Intel Corp. says it will publicly release employee pay data, broken down by race and gender later this year. For the first time, every company with more than 100 employees is required to report the same to the Equal Employment Opportunity Commission, but the agency keeps the filings private, unless a company voluntarily discloses it.

“The risk of releasing this information is backlash over the data not being where you want it to be,” Julie Ann Overcash, Intel’s vice president of human resources and director of compensation and benefits, said by email. “You must be willing to put yourself out there as a company that can withstand criticism to achieve real progress.”

In previous years, the EEOC only required companies submit data on the race and gender of their employees. By adding pay, the new disclosures provide a more granular analysis that could reveal pay gaps.

“Our hope is that more than one company will disclose this in the future,” said Alison Omens, a managing director at JUST Capital, a fund that pressures companies to disclose data on pay and diversity. If history is any guide, most will keep the data private.

Businesses were supposed to hand over the data by Sept. 30. As of Sept. 25, just over half of the required number of employers had pressed ‘Submit,’ according to the agency. The next update from the EEOC on company compliance is due Friday.

Full disclosure is “the gold standard,” said Omens, but JUST’s research found only 32 out of the 1,000 companies they track released their EEOC filings to the public last year. More transparency puts more pressure on companies to fix pay disparities, she said. “The first step is for companies to be leaders and be willing to talk about these issues publicly,” Omens said.

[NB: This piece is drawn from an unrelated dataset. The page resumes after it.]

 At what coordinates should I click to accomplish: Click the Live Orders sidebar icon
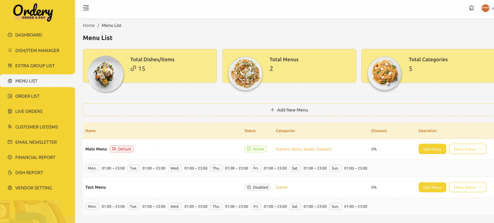pyautogui.click(x=10, y=112)
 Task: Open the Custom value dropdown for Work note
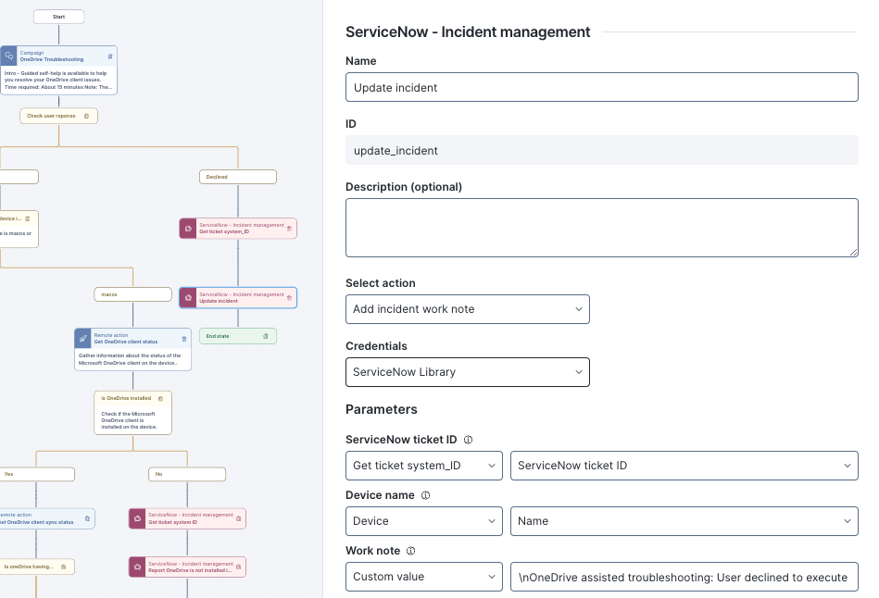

Omens hopes that Intel’s move will push others to follow, although none of the biggest banks and technology companies that have released the EEOC data in the past has said they will do so this year.

Citigroup Inc. and Wells Fargo & Co. both said they don’t have current plans to release the new pay data. Morgan Stanley, Goldman Sachs Group Inc., Bank of America Corp., and JPMorgan Chase & Co. had no comment. Microsoft Corp., Cisco Systems Inc., Facebook Inc., Twitter, and Airbnb Inc. also wouldn’t comment. Apple Inc., Google parent Alphabet Inc., and Amazon.com Inc. didn’t respond to requests for comment.

In recent years, under pressure from investors and regulators to address gender and racial pay gaps, some of the largest tech companies and banks have released diversity statistics and pay gap figures. The data provided to the EEOC gives a much fuller picture.

Intel says it has reached gender pay parity across 107,000 employees in 50 countries globally and parity by race and ethnicity in the U.S. The U.S. Department of Labor, however, alleged the company systemically discriminated against women and minorities in pay. Intel settled those claims last month, agreeing to pay at least $1.5 million adjusting salaries. The company did not admit any wrongdoing as part of that settlement, Intel told Bloomberg.

The EEOC said it probably won’t collect this data in the same form after this year, citing employer costs 15 times higher than original estimates. The Trump administration had frozen the program, first started under President Obama, until a federal judge intervened after a lawsuit filed by the National Women’s Law Center. The agency has said it will explore other ways to collect and analyze employee pay data.

Even if this is the only year the data is collected, it’s a step forward in the push for pay transparency, said Deborah Vagins, senior vice president of public policy and research for the American Association of University Women, a non-profit organization that promotes pay equity. As companies get used to collecting and disclosing more information, future requirements will face fewer objections, said Vagins, who is also former chief of staff at the EEOC.

“There is discrimination that is intentional, and there is also discrimination that happens because people aren’t doing the analysis they need,” Vagins said. “You’re just as legally responsible for both of those.”

–With assistance from Ian King, Gerrit De Vynck and Matt Day.